» Information provided:
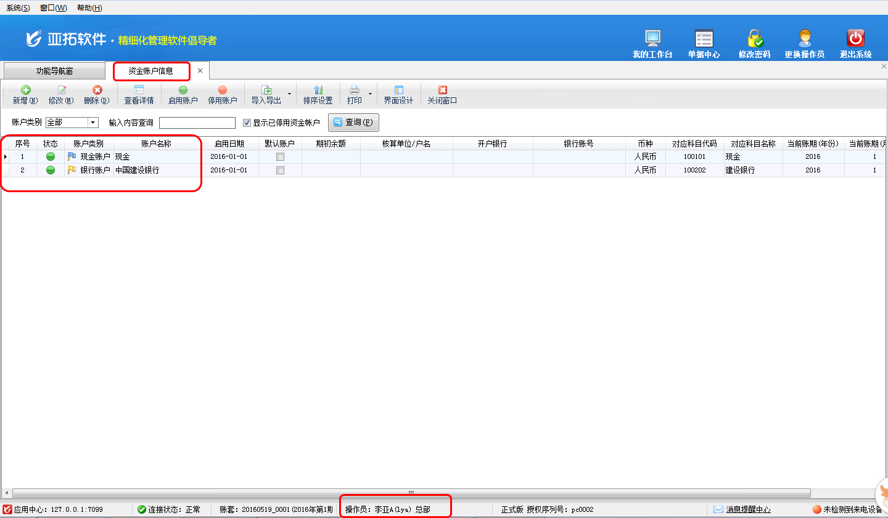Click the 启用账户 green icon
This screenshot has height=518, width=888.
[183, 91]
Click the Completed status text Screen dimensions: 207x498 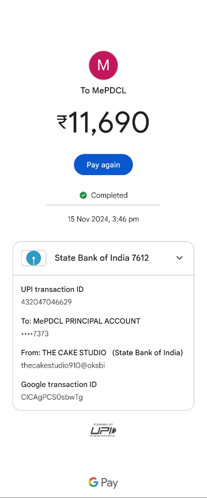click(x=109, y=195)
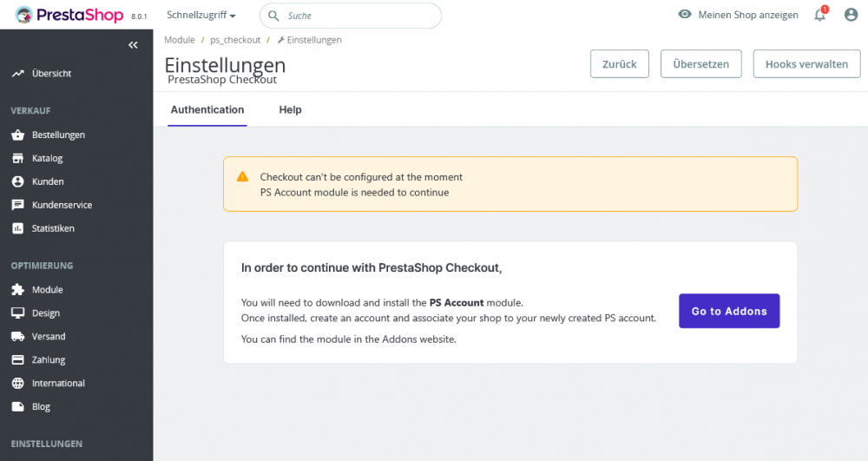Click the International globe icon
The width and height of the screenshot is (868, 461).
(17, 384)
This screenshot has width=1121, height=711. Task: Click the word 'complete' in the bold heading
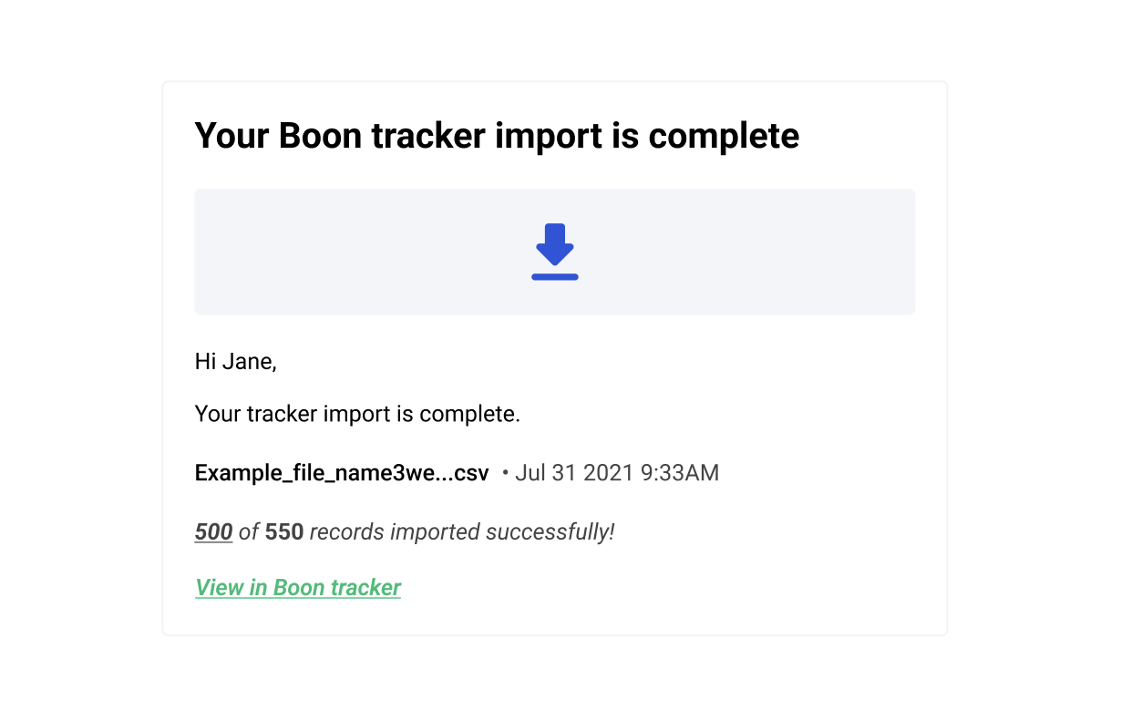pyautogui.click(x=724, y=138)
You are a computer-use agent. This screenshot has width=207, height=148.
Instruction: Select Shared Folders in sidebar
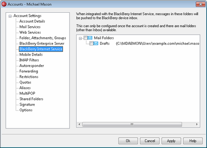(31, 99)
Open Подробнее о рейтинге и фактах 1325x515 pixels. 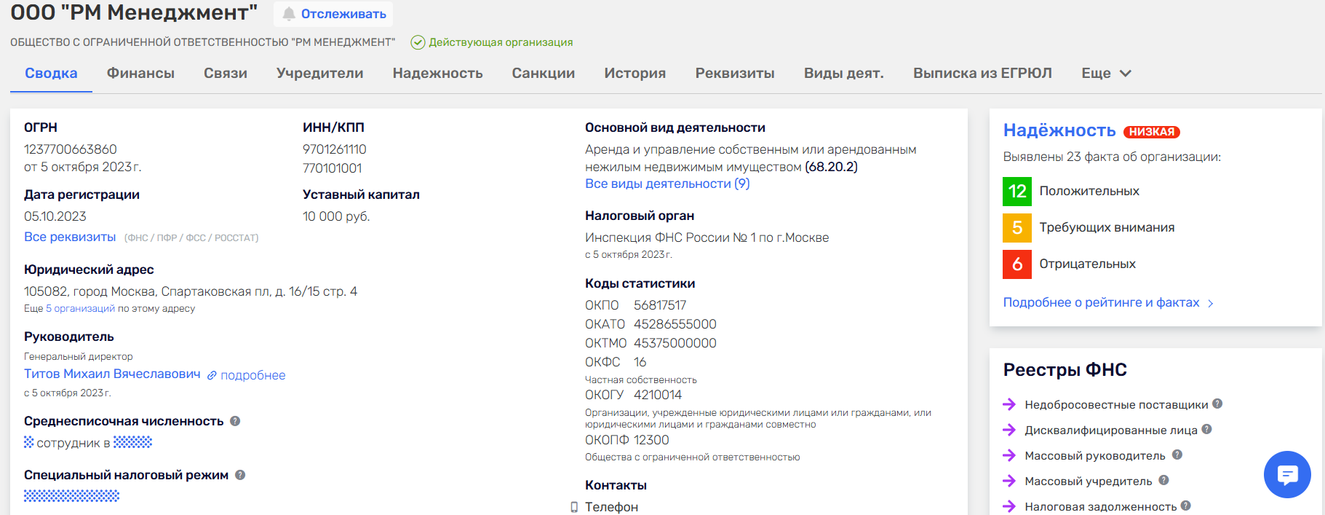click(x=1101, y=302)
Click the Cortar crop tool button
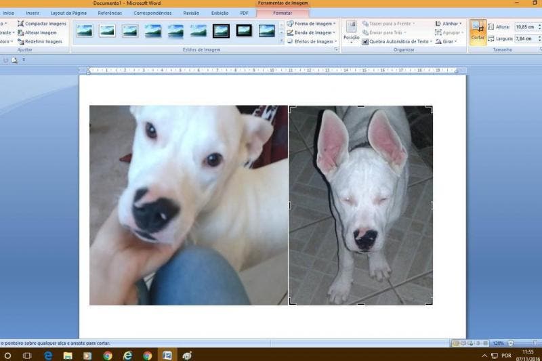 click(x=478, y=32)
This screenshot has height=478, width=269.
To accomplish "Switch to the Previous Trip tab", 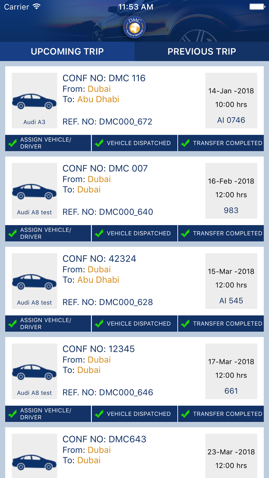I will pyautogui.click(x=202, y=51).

...

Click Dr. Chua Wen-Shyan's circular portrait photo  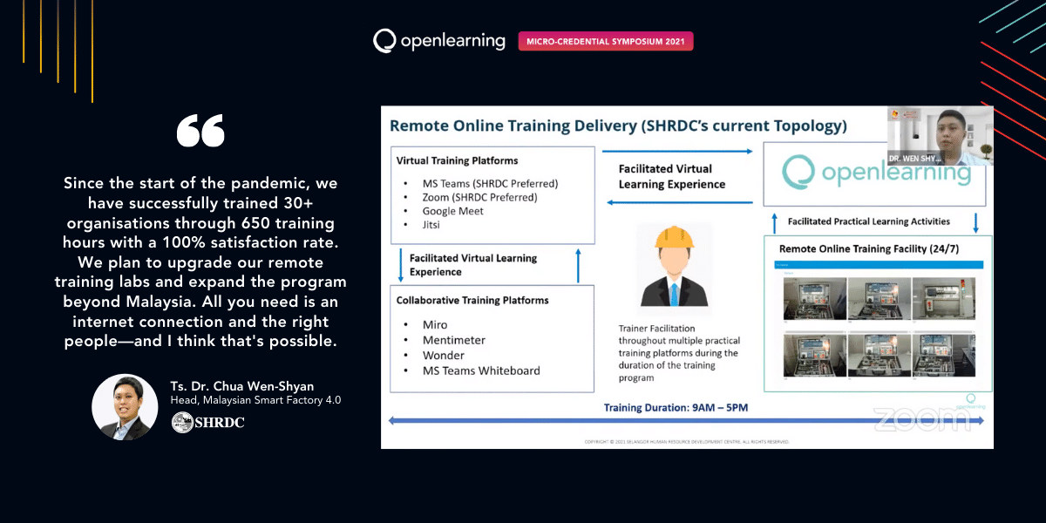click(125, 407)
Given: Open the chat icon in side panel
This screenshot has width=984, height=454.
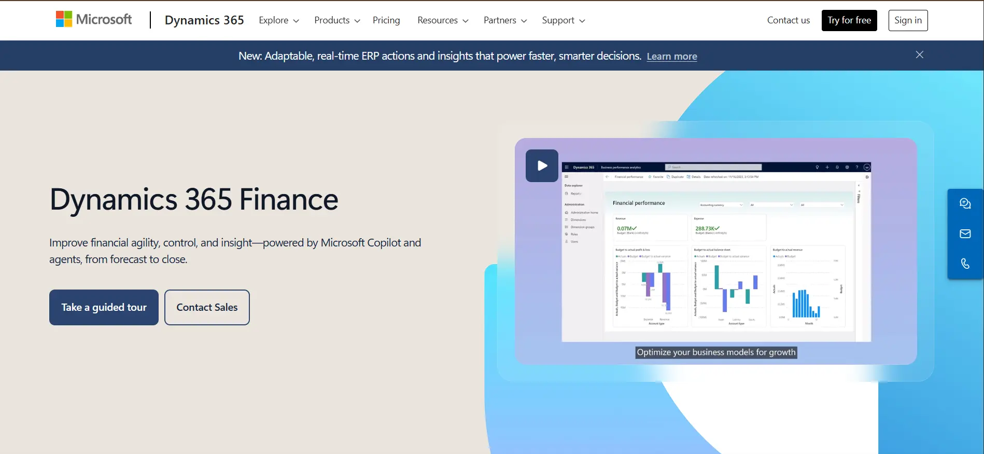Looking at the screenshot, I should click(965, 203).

==

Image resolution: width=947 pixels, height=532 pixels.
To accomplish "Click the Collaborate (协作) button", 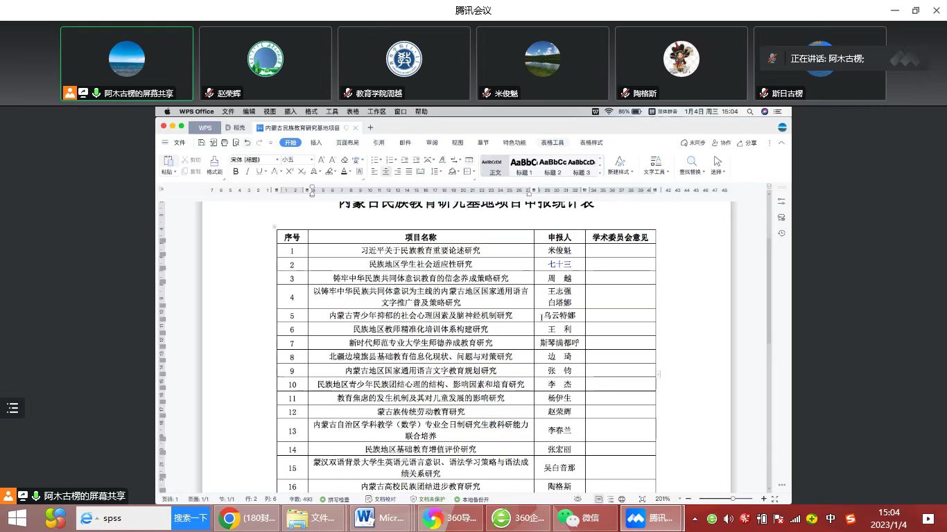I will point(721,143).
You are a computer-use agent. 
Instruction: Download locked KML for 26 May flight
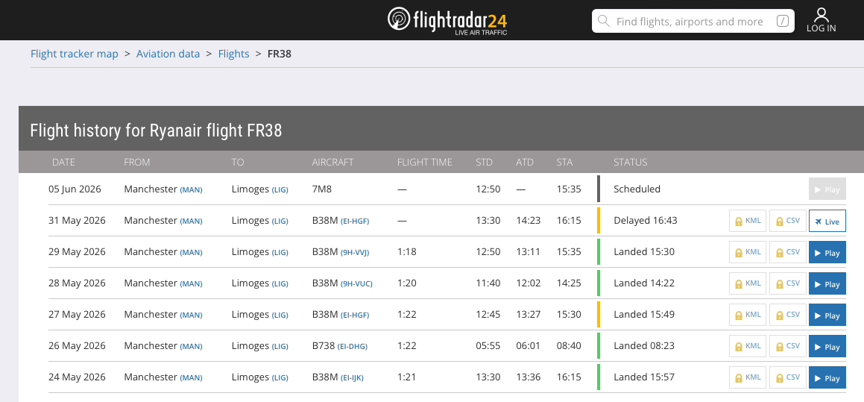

» Work task: If a line in the entries above contains the word "agent", copy it.

» Task output:
You are a computer-use agent. This screenshot has width=207, height=148.
You are a computer-use agent. 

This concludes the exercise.